Pro Monat sterben im Altkreis mehr Menschen, als jährlich aus der Kirche austreten / Themen der Synode
Lübbecke. Kommenden Montag kommt die Kreissynode des Kirchenkreises Lübbecke zu ihrer jährlichen Tagung in Nettelstedt zusammen. Nach dem frühmorgendlichen Abendmahlgottesdienst wird es über weite Strecken um die Finanzen gehen. Die Kirche muss sparen, denn aus den steuerlichen Zuwendungen des Staates lassen sich die Kosten schon lange nicht mehr decken.
Die Evangelische Kirche von Westfalen (EKvW) bekommt für das Haushaltsjahr 2011 403,1 Millionen Euro an Steuern zugewiesen. 6,6 Millionen Euro davon gehen an den Kirchenkreis Lübbecke, der damit unter anderem die knapp 30 Pfarrstellen im Altkreis finanziert (2,63 Millionen Euro). Ein Pfarrer schlägt pauschal mit 88.000 Euro zu Buche. Trotz sinkender Einnahmen (2008 traten deutschlandweit fast 170.000 Protestanten aus der Kirche aus) erhält der Kirchenkreis gegenüber dem Vorjahr 26.811 Euro mehr in die Kasse - einer geringeren Umlageverpflichtung an die Evangelische Kirche Deutschlands (EKD) sei Dank.
Die Kirchensteuer ist direkt an die Einkommensteuer gekoppelt: je mehr Menschen einem sozialversicherungspflichtigen, gut bezahlten Beruf nachgehen, desto mehr Kirchensteuer wird gezahlt. Eine lahmende Wirtschaft mit niedrigen Löhnen schwächt also auch die Kirchen.
Superintendent Rolf Becker sieht aber vor allem im demografischen Wandel ein Problem. "Die Altersstruktur der Gesellschaft macht uns zu schaffen", sagt Becker. "Pro Monat sterben hier im Altkreis mehr Menschen, als im ganzen Jahr aus der Kirche austreten".

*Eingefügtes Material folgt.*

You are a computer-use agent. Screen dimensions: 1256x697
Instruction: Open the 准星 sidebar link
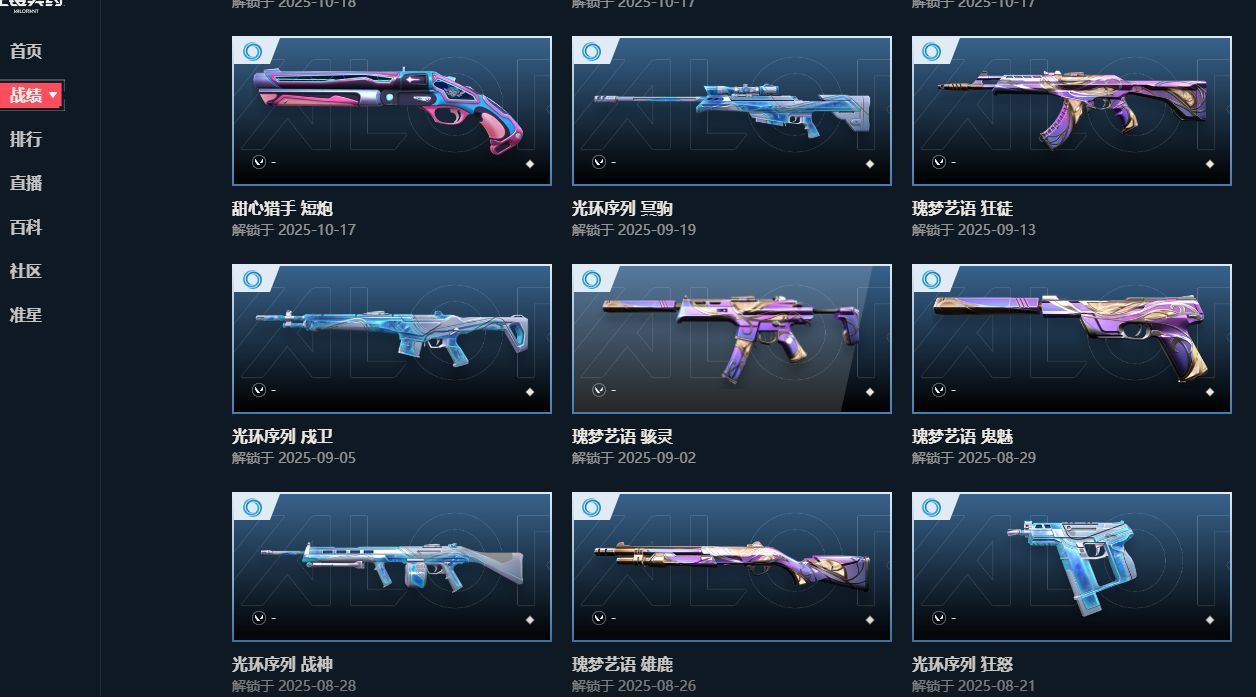tap(26, 315)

Neben dem demografischen Wandel, den Kirchenaustritten und der wirtschaftlichen Entwicklung sieht die EKvW auch die künftige Gewährung von öffentlichen Zuschüssen als Faktor in ihrer Finanzplanung. Laut dem soeben erschienenen "Violettbuch Kirchenfinanzen" des Kirchenkritikers Carsten Frerk erhalten die evangelische wie auch die katholische Kirche längst nicht nur Kirchensteuern, sondern darüber hinaus weit umfangreichere staatliche Zuwendungen. Diese Leistungen gehen häufig nicht direkt an die Institution, sondern an Hilfswerke und Bildungseinrichtungen.
Autor Carsten Frerk nennt die Summe von 19,9 Milliarden Euro, die der Steuerzahler so jährlich aufbringt. Zwar sind nur zwei Drittel aller Steuerzahler in einer Kirche - für die zusätzlichen Leistungen müssen aber alle Steuerzahler aufkommen. Die finanzielle Basis der Kirchen bleibt so trotz vieler Austritte stabil.
Dennoch stehen die Zeichen auch im Kirchenkreis Lübbecke auf Sparen. "Wir haben einen Strukturausschuss gebildet, der im Dezember Bericht erstatten wird", sagt Superintendent Becker. "Wir müssen weitere Synergieeffekte erzeugen und Kirchenkreis übergreifend denken". Becker befürchtet für die Zukunft eine "Quadratur des Kreises", denn "wir dürfen nicht zu einer unpersönlichen Kirche werden".